Incontriamo la comunità a pranzo e approfondiamo la conoscenza con il presidente Gaspare Ferella e Anna Romano, responsabile della progettazione sociale.

24 luglio di 37 anni fa: è il giorno della prima vacanza al mare per un gruppo di persone con disabilità mentale e un gruppo di giovani scout. Vista la positività di quell’esperienza, la realtà si consolida e viene fondata la Comunità 24luglio, Handicappati E Non, sostegno nella vita quotidiana di alcune famiglie attraverso un centro diurno.

Il centro si contraddistingue per uno stile comunitario e volontario; accoglie persone con differenti tipi di disabilità e disagio, organizzando una serie di attività formative e ricreative.

Il terremoto, che nove anni fa ha messo a dura prova tutta la cittadinanza, poteva segnarne la fine, inaspettatamente ha rappresentato invece un punto di svolta per la 24 luglio che, continuando ad operare nell’emergenza delle tende, ha fortificato i legami, si è resa più visibile e ha convogliato su di sé il sostegno di tanti.

La sede attuale, provvisoria da sette anni, si affaccia su una piazza fino a qualche anno fa inesistente, dove però la condivisione è forte per la presenza di altre associazioni culturali, di promozione sociale, di un teatro e di un Museo di arte contemporanea.

Il centro diurno della Comunità 24luglio offre attività sociali, formative e culturali per le circa 40 persone con disagio o disabilità che arrivano da L’Aquila e da frazioni vicine. Coinvolge 12 ragazzi in servizio civile, circa 60 volontari attivi (quasi la metà del totale di soci).

Dati di puntamento per schermate e pagine
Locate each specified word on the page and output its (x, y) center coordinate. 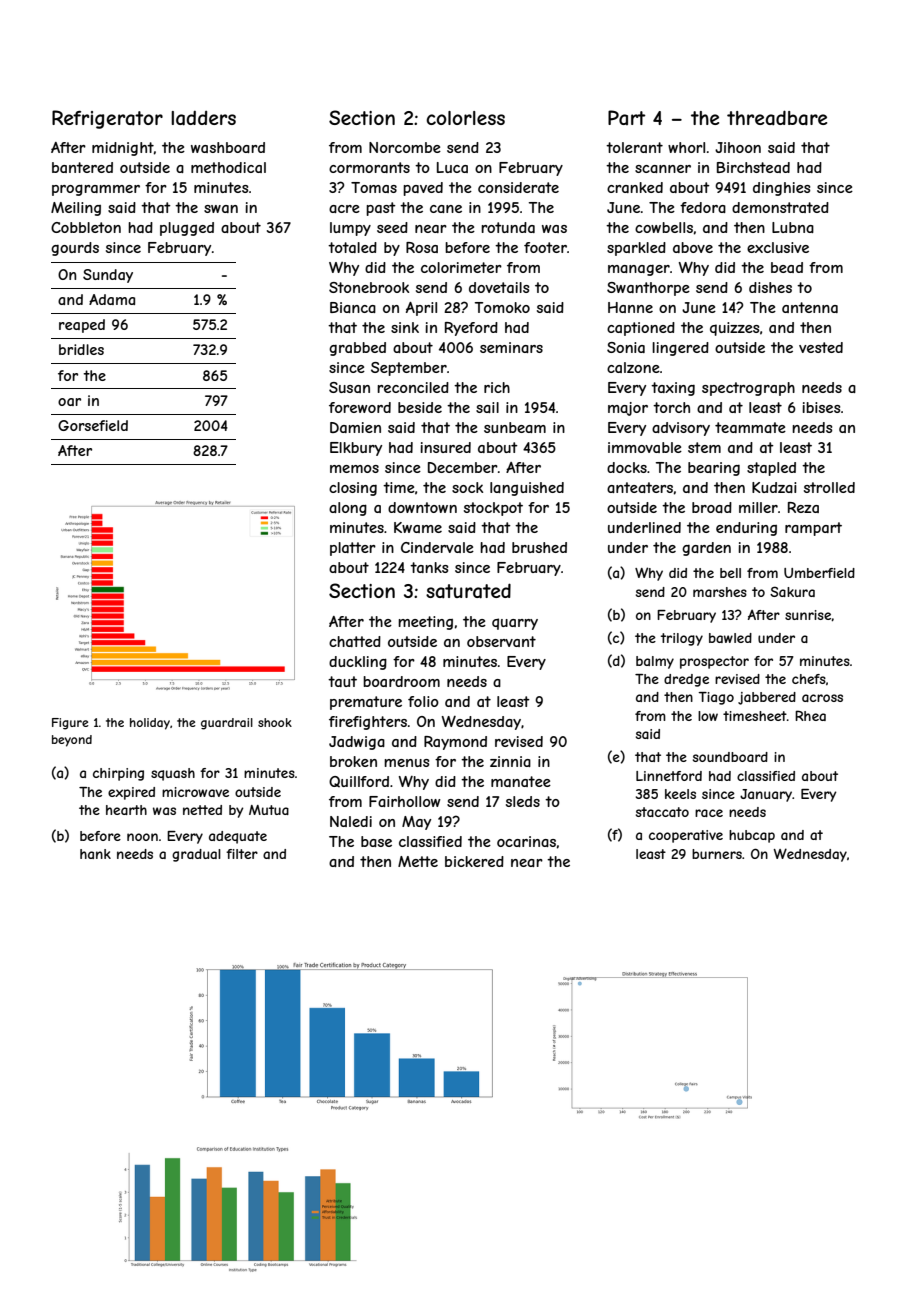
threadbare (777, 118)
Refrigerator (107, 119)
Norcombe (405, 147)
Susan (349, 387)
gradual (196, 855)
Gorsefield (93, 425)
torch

### Cosa occorre
Estrai per intero il testo sulla Comunità 24luglio riportato sopra, senza cambiare nulla.

### Risposta
Incontriamo la comunità a pranzo e approfondiamo la conoscenza con il presidente Gaspare Ferella e Anna Romano, responsabile della progettazione sociale.

24 luglio di 37 anni fa: è il giorno della prima vacanza al mare per un gruppo di persone con disabilità mentale e un gruppo di giovani scout. Vista la positività di quell’esperienza, la realtà si consolida e viene fondata la Comunità 24luglio, Handicappati E Non, sostegno nella vita quotidiana di alcune famiglie attraverso un centro diurno.

Il centro si contraddistingue per uno stile comunitario e volontario; accoglie persone con differenti tipi di disabilità e disagio, organizzando una serie di attività formative e ricreative.

Il terremoto, che nove anni fa ha messo a dura prova tutta la cittadinanza, poteva segnarne la fine, inaspettatamente ha rappresentato invece un punto di svolta per la 24 luglio che, continuando ad operare nell’emergenza delle tende, ha fortificato i legami, si è resa più visibile e ha convogliato su di sé il sostegno di tanti.

La sede attuale, provvisoria da sette anni, si affaccia su una piazza fino a qualche anno fa inesistente, dove però la condivisione è forte per la presenza di altre associazioni culturali, di promozione sociale, di un teatro e di un Museo di arte contemporanea.

Il centro diurno della Comunità 24luglio offre attività sociali, formative e culturali per le circa 40 persone con disagio o disabilità che arrivano da L’Aquila e da frazioni vicine. Coinvolge 12 ragazzi in servizio civile, circa 60 volontari attivi (quasi la metà del totale di soci).